AN audio warning system for tackling Dublin's chronic dog fouling problem could be rolled out this year.
The initiative has already proved a huge success on a north Dublin promenade, where a reduction of more than 80pc was achieved.
Start-up company RiteView Solutions is scheduled to discuss a wider implementation of its system with the capital's four local authorities.
RiteView's device was attached to lamp posts on the seaside walkway in Baldoyle during the summer, and subsequent analysis showed the incidence of dog fouling fell by 82pc.
The audio message is activated by movement and requests passers-by to clean up after their pets.
RiteView's Aidan McDermott said the company is due to talk with Fingal, Dublin City, South Dublin and Dun Laoghaire-Rathdown councils within weeks.
"The device is a preventative measure to try and get people to change, to try and make it even more socially unacceptable. That is starting to happen," he said.
RiteView, which also uses drone technology in the war on litter, hopes to have the dog fouling warning system rolled out across Co Dublin.
"It's very, very suitable for certain areas, places like promenades, the pier in Howth, the pier in Dun Laoghaire and parks. Where people have dogs, that's where it's suitable," said Mr McDermott.
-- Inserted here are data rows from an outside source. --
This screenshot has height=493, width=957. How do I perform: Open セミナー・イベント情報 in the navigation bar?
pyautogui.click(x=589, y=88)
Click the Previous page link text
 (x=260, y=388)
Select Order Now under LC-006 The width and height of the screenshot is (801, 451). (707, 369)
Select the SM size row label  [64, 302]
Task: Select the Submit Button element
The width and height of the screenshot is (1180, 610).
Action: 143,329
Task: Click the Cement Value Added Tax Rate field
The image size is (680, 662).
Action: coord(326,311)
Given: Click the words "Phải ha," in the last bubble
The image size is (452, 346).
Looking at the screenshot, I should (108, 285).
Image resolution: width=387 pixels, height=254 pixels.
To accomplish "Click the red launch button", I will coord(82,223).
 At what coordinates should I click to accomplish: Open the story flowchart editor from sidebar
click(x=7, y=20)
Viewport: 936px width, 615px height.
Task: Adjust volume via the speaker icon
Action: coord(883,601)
RiteView, which is based at NUI Maynooth in Co Kildare, has been involved in a research project for the Environmental Protection Agency, looking at technology solutions to fly-dumping and other litter problems.
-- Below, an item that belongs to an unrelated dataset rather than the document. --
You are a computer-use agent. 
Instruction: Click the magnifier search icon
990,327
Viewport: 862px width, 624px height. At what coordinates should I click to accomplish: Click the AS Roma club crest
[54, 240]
The company now intends to offer the technology it has developed to local authorities.
Mr McDermott said that in many instances, city and county councils do not want to implement the solutions themselves, so RiteView has decided to offer the service.
"Typically, local authorities are hiring security companies (to combat fly dumping) that are generally dealing with power solutions – mains power," he said.
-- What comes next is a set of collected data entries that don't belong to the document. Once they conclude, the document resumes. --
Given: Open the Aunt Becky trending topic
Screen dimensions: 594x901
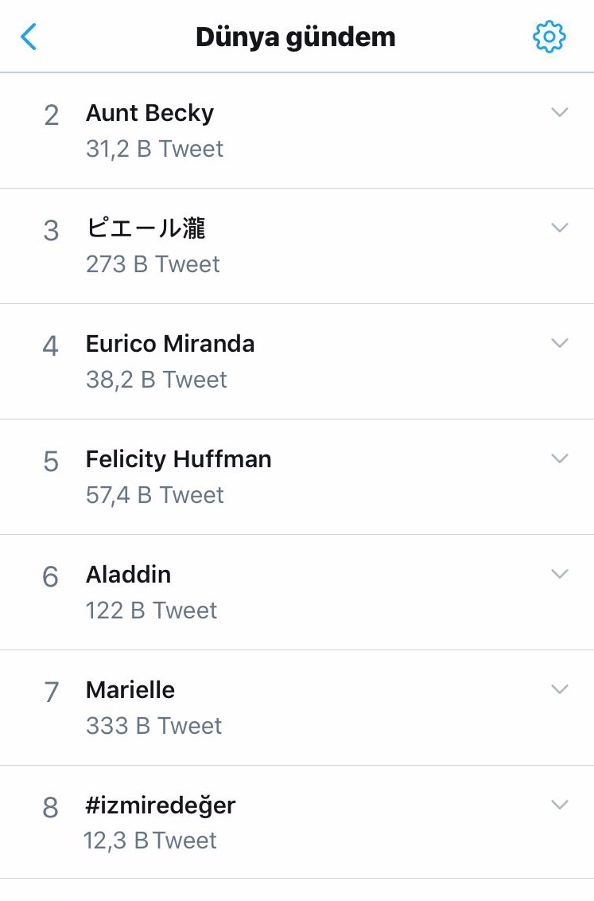Looking at the screenshot, I should [x=149, y=113].
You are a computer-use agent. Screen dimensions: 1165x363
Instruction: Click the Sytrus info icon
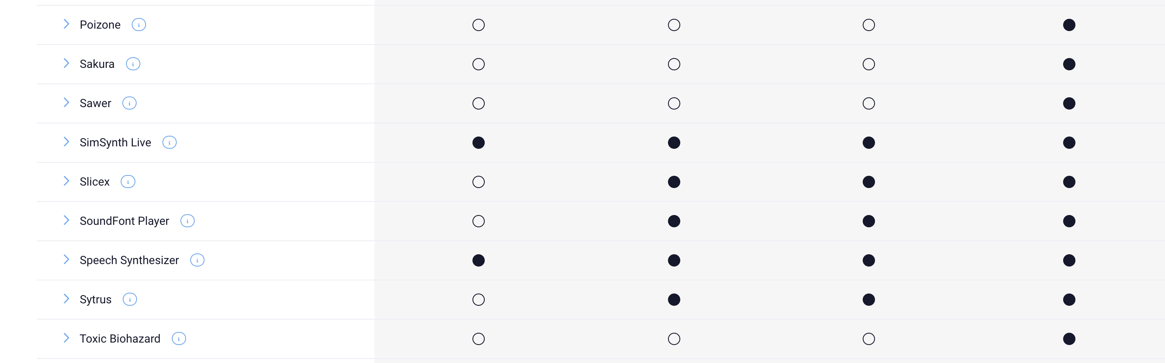coord(130,300)
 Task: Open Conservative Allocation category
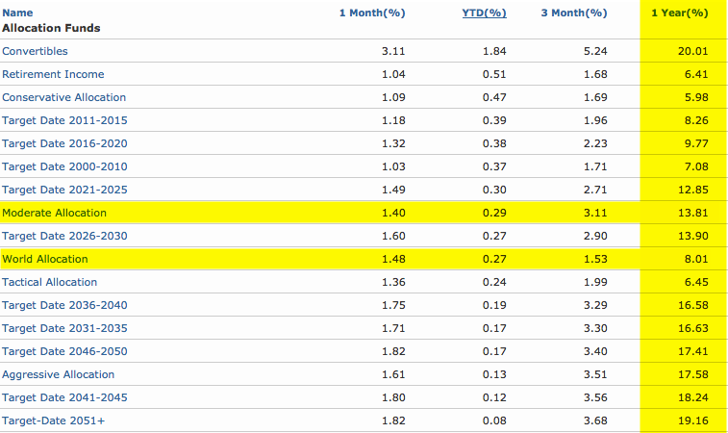tap(63, 97)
"Cameras tend to be power-hungry and costly to install. We've been focusing on battery-powered solutions.
"It's economical to install them for short periods of time. One of the technologies we developed was a programmable audio device and we programmed it for illegal dumping at bottle banks.
"It said: 'Thank you for recycling and please keep the area clean afterwards'.
"It made a big difference. It stops the issue from happening in the first place. The success rate in prosecutions (for illegal dumping) is very low. If they stop it happening in the first place, it will be more cost-effective."
Other devices that RiteView is offering to local authorities includes drones – unmanned aerial vehicles.
Mr McDermott said an application could involve a dangerous area where council officials want to take aerial photos. He gave the example of illegal scrapyards, which cannot be viewed properly from the road.